He believes that Centi’s simplicity will be its USP and will enable it to be rolled out to a range of different customers who haven’t necessarily used Bitcoin or integrated it into their business model before.
For example, he tells Charles Miller on this week’s episode of CoinGeek Conversations that he is purposefully targeting the media and events industries, through the launch of Centi’s ‘space concept.’ This feature will allow merchants to customise pages on the app so users can buy tickets and merchandise quickly and easily online.
“For example, if you want to sell a consumer a hamburger at the event, you can basically purchase the product digitally, directly in the app and then you just need to go and collect it rather than standing in line somewhere.”
The peer-to-peer nature of Bitcoin helps to ensure that transactions are extremely quick and direct, and if both customer and merchant have Centi enabled, the funds go straight from one to another, without travelling through any custodians or middlemen.
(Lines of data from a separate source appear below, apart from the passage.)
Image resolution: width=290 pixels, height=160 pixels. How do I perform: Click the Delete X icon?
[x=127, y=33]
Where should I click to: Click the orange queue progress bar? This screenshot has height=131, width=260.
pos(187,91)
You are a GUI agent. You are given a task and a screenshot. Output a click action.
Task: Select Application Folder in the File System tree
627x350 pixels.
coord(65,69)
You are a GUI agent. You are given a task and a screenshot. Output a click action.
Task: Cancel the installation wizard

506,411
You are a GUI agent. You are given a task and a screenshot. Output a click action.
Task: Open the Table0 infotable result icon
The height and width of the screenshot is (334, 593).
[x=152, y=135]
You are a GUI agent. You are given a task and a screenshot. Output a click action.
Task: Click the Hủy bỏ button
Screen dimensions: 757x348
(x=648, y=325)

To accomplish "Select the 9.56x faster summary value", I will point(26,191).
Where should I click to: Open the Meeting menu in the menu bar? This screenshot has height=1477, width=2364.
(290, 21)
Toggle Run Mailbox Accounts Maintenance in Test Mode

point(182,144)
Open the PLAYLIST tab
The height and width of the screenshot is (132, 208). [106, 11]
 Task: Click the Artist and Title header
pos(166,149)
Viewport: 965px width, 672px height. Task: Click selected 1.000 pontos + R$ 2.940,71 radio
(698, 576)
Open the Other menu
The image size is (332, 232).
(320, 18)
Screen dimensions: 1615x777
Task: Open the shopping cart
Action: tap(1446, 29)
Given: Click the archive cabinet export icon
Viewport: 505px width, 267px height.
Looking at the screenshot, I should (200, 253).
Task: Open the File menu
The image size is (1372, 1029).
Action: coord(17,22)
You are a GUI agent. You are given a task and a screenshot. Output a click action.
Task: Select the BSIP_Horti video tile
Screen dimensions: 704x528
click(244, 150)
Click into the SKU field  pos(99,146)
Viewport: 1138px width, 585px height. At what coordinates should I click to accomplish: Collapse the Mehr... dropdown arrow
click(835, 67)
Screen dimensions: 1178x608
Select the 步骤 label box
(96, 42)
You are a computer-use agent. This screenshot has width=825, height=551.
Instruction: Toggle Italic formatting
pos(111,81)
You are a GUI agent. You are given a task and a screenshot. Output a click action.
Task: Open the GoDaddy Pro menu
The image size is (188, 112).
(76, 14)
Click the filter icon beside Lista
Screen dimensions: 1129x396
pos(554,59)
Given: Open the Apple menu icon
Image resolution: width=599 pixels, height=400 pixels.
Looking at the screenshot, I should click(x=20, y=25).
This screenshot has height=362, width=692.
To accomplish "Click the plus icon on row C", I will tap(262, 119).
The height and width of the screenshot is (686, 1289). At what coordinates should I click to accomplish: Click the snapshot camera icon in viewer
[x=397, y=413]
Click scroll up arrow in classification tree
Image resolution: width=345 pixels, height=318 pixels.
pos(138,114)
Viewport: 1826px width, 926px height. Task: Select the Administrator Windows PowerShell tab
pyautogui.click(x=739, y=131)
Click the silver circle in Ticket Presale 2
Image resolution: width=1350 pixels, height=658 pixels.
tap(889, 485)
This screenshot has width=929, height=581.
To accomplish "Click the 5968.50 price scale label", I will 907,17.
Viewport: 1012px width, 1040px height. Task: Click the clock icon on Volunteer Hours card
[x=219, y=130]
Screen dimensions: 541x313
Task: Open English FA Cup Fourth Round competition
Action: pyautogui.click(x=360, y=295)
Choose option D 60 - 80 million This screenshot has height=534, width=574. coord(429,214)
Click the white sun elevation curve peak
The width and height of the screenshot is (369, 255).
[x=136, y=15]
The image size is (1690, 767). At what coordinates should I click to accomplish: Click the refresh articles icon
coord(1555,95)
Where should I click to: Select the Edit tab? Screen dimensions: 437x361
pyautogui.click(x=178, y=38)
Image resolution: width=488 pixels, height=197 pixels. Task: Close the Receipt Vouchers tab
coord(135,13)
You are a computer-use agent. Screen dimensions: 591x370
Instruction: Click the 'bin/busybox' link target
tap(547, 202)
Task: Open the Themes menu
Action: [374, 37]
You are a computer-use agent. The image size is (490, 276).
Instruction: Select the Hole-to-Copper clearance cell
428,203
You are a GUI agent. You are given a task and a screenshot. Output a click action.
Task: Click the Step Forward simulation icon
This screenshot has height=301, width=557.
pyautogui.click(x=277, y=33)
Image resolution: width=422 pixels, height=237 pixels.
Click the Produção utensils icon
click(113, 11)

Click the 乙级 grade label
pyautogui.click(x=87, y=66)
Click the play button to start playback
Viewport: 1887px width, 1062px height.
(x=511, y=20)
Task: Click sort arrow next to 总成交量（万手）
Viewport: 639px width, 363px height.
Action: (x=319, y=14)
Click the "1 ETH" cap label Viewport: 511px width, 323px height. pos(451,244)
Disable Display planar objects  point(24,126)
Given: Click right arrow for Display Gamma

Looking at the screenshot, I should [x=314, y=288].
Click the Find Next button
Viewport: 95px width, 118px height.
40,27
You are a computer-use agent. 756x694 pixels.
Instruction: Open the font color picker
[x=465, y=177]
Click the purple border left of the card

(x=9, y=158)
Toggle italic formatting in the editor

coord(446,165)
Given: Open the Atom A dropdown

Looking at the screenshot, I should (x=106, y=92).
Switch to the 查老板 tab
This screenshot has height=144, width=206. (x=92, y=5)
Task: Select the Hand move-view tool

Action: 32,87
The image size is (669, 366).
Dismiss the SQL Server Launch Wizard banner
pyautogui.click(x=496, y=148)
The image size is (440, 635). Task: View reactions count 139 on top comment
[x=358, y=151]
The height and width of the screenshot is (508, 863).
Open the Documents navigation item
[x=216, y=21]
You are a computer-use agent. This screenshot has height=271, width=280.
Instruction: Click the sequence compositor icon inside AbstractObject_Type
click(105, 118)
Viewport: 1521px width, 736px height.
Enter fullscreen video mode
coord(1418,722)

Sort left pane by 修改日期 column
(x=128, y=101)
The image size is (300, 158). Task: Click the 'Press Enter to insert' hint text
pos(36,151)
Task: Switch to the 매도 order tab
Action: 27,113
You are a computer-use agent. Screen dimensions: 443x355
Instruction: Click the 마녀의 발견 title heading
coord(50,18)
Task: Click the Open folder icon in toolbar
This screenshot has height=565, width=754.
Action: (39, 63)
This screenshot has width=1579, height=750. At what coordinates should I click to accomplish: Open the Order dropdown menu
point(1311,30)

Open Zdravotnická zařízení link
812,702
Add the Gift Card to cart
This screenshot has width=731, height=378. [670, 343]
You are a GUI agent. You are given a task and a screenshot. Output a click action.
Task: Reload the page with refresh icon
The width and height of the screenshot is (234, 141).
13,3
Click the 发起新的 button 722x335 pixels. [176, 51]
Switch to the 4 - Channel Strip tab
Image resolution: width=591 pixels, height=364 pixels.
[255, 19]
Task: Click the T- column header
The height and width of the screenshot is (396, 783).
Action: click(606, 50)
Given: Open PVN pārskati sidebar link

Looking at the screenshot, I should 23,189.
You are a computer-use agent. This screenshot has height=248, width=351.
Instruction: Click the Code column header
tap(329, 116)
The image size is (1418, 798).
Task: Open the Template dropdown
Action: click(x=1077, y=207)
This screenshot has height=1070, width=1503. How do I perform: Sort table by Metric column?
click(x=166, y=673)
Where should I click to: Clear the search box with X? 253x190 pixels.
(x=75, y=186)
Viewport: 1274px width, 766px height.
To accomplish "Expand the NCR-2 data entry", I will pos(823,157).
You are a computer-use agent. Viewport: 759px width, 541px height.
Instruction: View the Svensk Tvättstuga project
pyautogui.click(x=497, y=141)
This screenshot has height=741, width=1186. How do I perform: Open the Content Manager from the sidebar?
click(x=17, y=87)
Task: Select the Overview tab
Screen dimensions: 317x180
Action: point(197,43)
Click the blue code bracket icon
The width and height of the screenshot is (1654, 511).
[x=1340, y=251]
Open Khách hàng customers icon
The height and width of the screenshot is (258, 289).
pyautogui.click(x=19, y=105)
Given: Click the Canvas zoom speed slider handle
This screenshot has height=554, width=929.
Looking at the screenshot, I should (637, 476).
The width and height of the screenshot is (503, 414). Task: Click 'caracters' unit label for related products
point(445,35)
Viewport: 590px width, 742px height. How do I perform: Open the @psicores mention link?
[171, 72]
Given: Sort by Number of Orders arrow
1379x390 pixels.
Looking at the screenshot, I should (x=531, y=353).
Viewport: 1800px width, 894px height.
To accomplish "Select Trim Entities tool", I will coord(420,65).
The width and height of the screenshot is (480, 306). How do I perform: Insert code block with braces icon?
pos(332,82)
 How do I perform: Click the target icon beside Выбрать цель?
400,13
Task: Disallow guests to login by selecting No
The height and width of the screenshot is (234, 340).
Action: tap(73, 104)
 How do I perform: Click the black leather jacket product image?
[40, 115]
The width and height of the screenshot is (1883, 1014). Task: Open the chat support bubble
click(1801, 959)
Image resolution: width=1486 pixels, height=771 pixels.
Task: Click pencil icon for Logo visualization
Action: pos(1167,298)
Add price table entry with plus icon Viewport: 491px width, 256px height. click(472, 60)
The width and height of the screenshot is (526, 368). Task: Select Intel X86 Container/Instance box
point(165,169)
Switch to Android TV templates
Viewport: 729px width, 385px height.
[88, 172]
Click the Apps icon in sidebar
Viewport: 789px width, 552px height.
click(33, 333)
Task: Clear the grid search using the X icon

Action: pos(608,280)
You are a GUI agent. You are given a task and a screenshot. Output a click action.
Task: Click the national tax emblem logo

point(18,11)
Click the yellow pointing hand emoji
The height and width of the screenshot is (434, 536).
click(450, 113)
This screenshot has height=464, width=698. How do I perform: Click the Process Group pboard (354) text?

So far, there are three onboarded merchants who are using the service commercially; one is a bar, one is a ramen noodle store, and one is a clothes shop, but Bernhard hopes to have at least a thousand merchants by the end of 2023.
While this might sound ambitious, he explains that they already have strategies in place to work with other partners who already have a long list of customers.
He also hopes that the straightforwardness of the product, thanks to a recent redesign, will prove to be a winning combination for commercial clients. But, just in case that wasn’t enough to attract new users, he’s incorporated a faucet into the app.
This means that anyone using the Centi app can receive 1 Swiss Franc (approximately US$1) just for signing up. Bernhard explains that faucets were big in Bitcoin in the early days and are aimed at getting people to experience the product without needing to connect their finances to the app.
He’s excited about the potential he sees for getting outsiders involved in Bitcoin SV and references the BSV Global Blockchain Convention as an example of how much opportunity there is, especially in comparison to how it used to be.
“The first conference we had in London after this whole split ordeal between BSV and BCH happened, I mean, it was a tiny group of people, I don’t know maybe a hundred, two hundred people that were there and now this has grown substantially with all these ambassadors and Block Dojos’ and Citadels.”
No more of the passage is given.